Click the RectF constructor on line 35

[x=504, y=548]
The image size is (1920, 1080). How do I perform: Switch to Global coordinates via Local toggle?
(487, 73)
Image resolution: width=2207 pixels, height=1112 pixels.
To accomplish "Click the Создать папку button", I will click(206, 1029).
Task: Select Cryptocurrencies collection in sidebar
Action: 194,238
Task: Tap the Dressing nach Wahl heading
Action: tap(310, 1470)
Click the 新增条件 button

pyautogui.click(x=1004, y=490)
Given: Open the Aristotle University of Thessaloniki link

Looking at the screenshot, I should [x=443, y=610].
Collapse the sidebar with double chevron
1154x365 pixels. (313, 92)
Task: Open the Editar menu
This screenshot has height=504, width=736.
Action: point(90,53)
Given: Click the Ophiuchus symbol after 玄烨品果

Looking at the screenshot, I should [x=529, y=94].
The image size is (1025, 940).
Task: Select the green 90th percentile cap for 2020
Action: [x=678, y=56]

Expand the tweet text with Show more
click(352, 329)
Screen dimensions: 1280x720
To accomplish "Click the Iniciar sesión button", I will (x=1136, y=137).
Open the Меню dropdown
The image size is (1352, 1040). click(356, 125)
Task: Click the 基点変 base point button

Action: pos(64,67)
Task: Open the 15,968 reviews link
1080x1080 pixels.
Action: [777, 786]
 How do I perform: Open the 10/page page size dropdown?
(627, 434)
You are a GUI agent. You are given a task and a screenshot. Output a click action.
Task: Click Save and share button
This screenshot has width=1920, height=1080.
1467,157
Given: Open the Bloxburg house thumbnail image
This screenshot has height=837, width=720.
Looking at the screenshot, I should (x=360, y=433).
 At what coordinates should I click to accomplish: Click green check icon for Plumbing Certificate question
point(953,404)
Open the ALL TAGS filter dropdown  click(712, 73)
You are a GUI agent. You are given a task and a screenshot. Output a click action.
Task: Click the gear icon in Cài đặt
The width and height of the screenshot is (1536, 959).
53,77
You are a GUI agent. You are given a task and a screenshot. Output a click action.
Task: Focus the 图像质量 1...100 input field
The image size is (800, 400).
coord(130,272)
-.-.-
Please reproduce everything from the line containing "Given: Open the Bloxburg" down to the end of the records, swapping "gear" for "cog" and leaving all else unchanged.

Given: Open the Bloxburg house thumbnail image
This screenshot has height=837, width=720.
Looking at the screenshot, I should (x=360, y=433).
 At what coordinates should I click to accomplish: Click green check icon for Plumbing Certificate question
point(953,404)
Open the ALL TAGS filter dropdown  click(712, 73)
You are a GUI agent. You are given a task and a screenshot. Output a click action.
Task: Click the cog icon in Cài đặt
The width and height of the screenshot is (1536, 959).
53,77
You are a GUI agent. You are given a task and a screenshot. Output a click action.
Task: Focus the 图像质量 1...100 input field
The image size is (800, 400).
coord(130,272)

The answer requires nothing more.